## Dataset entries
----

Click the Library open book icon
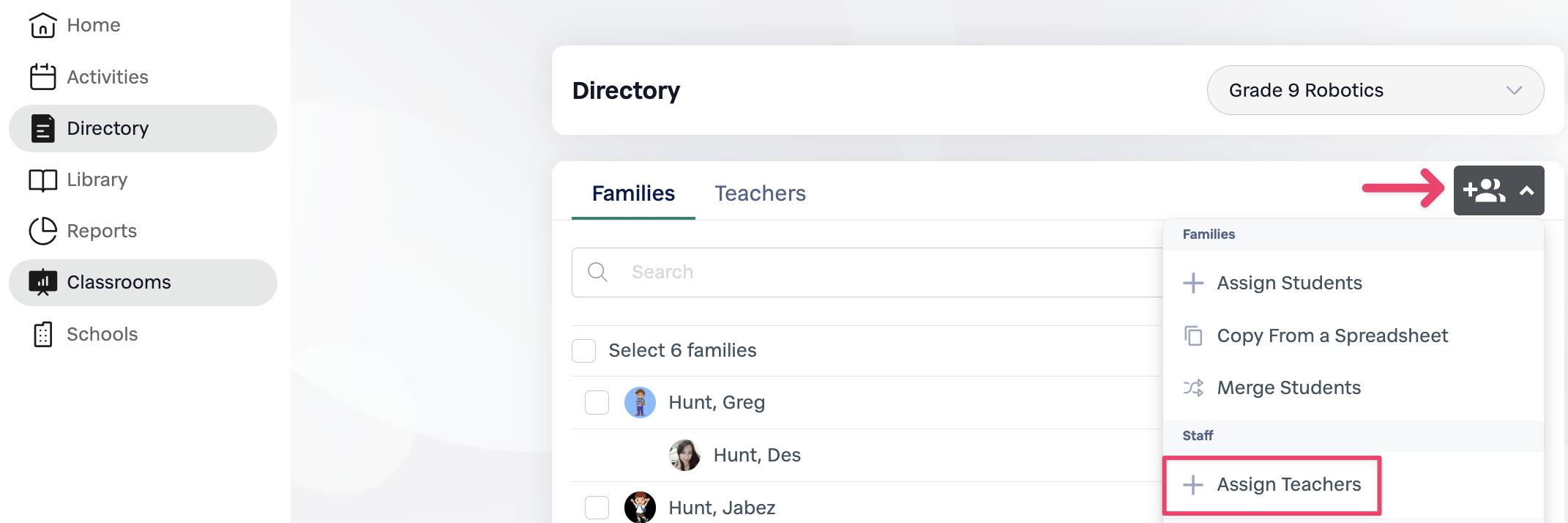1568x523 pixels. (42, 180)
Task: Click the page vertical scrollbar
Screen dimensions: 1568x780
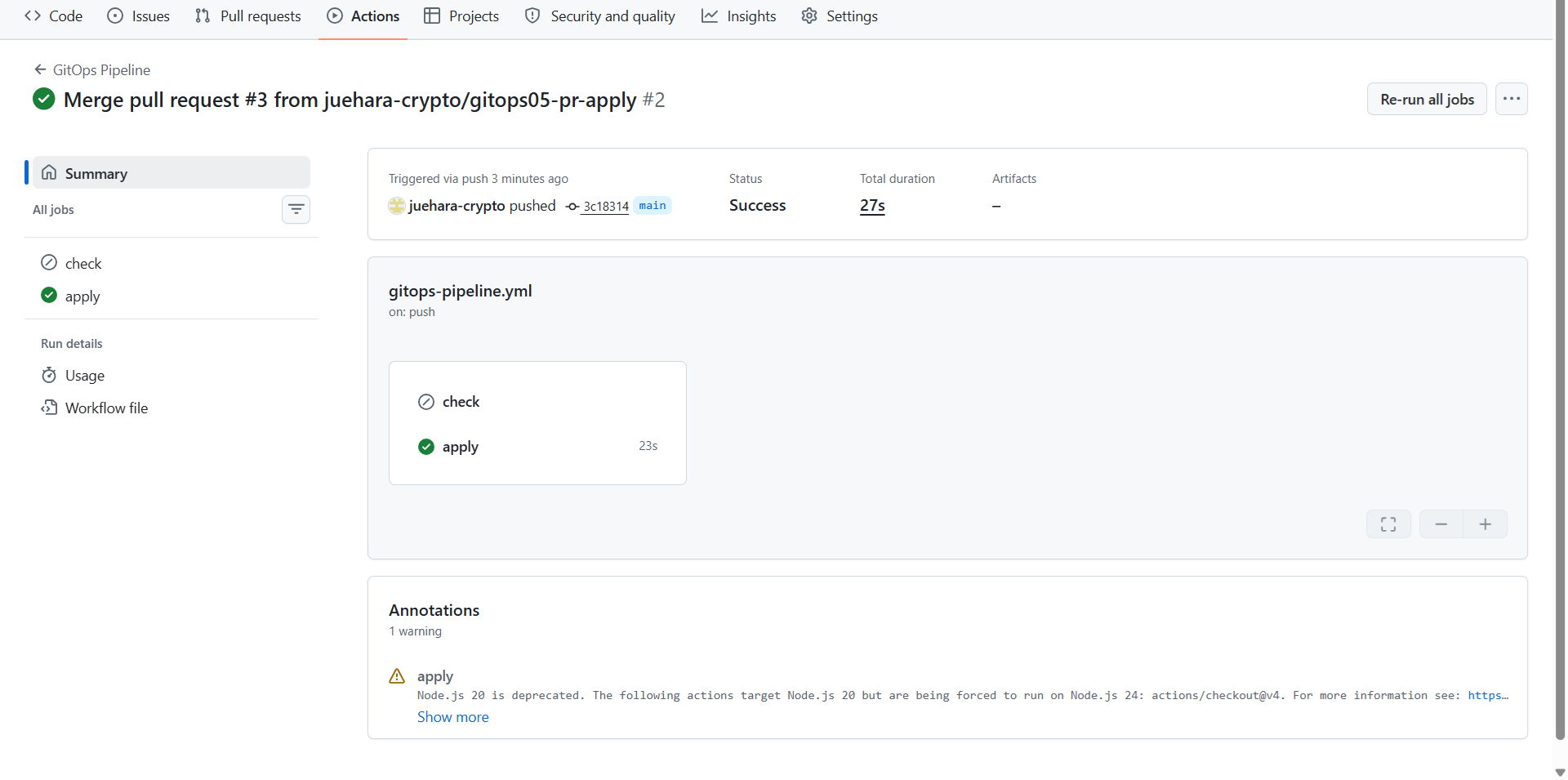Action: [1560, 368]
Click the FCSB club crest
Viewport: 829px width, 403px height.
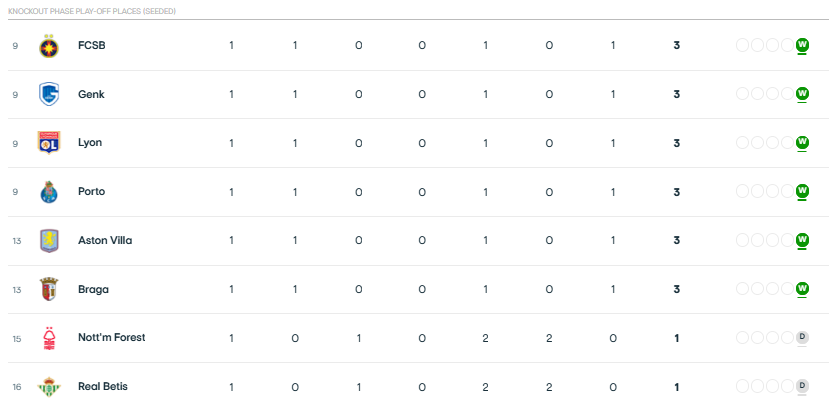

----

Swap each "Click" in all of the entries above for "Select" and leave every other word unchanged. Omit the pictures from your answer.

## Task result
Select the Library open book icon
1568x523 pixels. (42, 180)
Task: Select the page vertical scrollbar
Screen dimensions: 1568x780
Action: [1560, 368]
Select the FCSB club crest
Viewport: 829px width, 403px height.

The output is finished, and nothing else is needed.